Page and screen pointing data:
--
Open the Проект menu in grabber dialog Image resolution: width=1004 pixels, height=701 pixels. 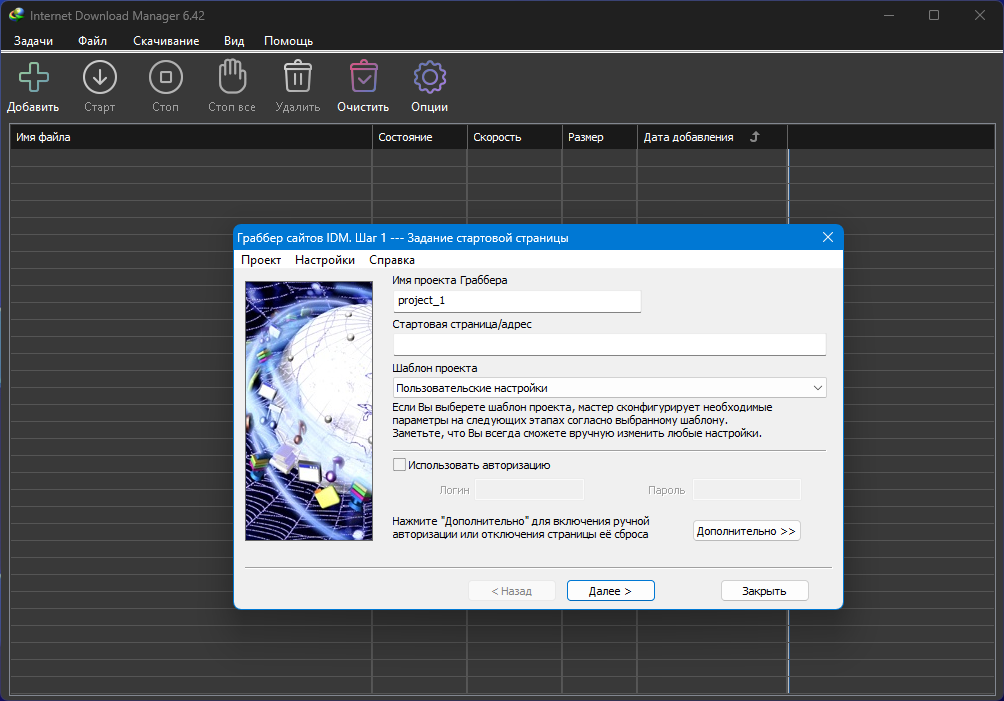(x=261, y=260)
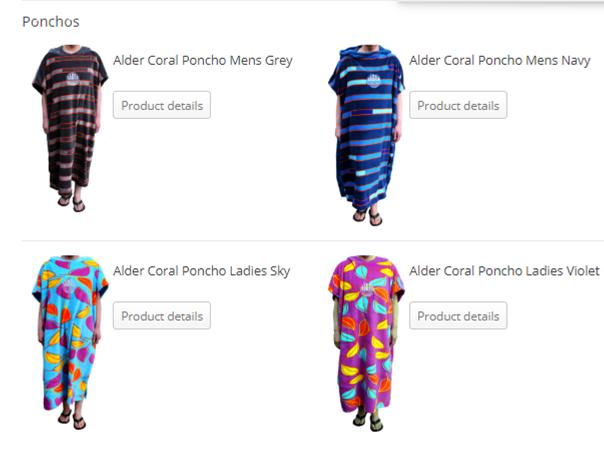Select the Alder Coral Poncho Ladies Sky title
This screenshot has height=451, width=604.
(201, 271)
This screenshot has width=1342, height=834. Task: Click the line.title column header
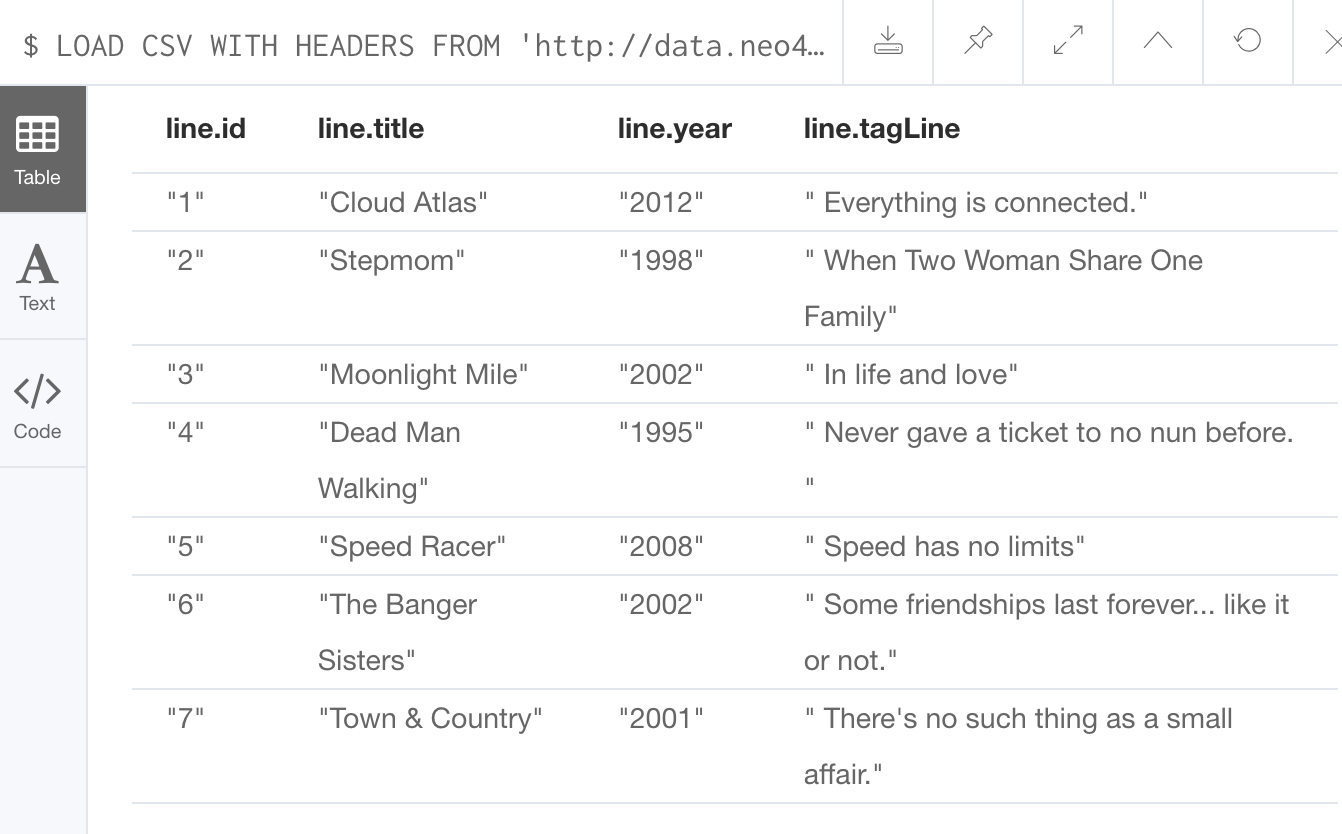[371, 129]
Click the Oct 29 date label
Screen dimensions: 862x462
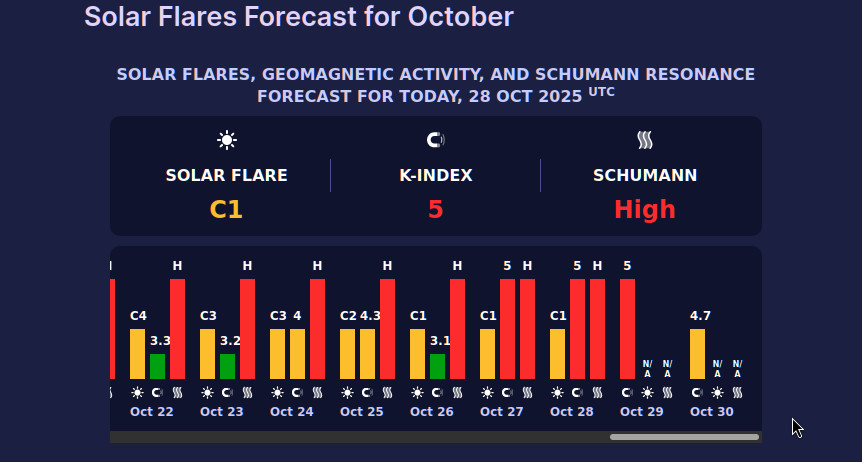[641, 411]
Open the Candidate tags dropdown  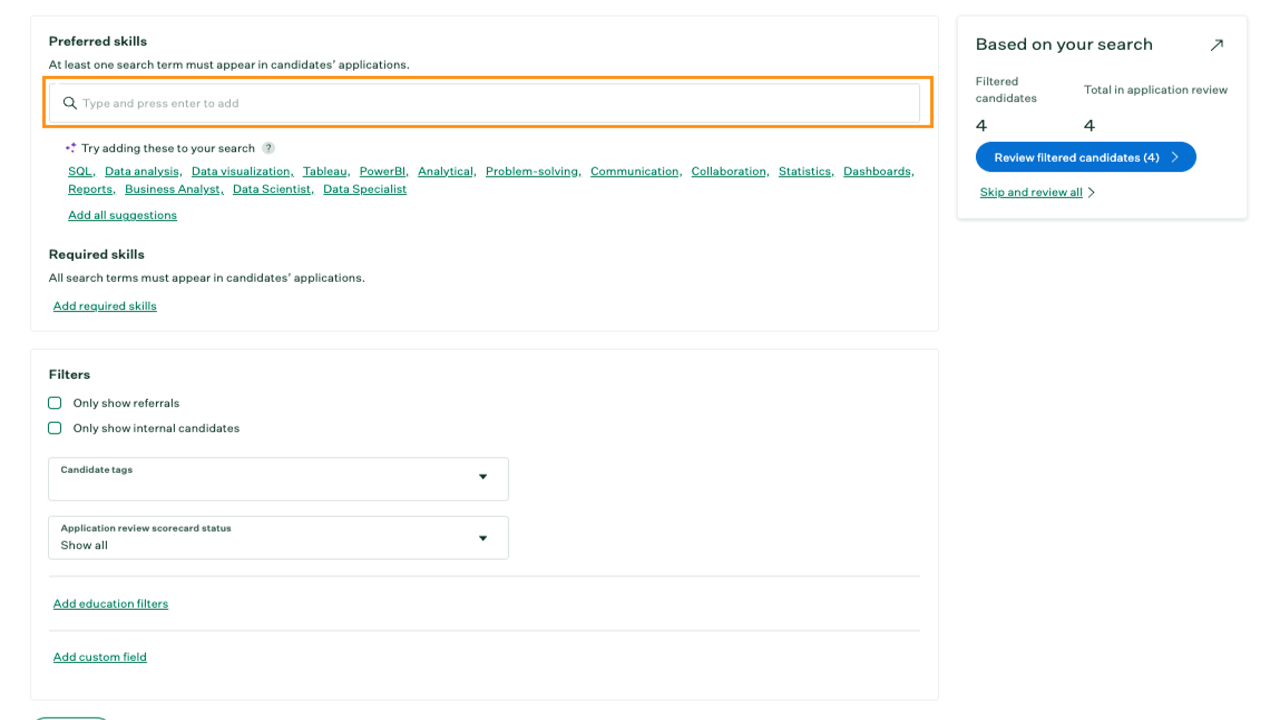point(278,478)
--
→ Exercise task
Count the lines of the material above that contain the string "This", matching case exactly. Reply with the number only.

→ The result
2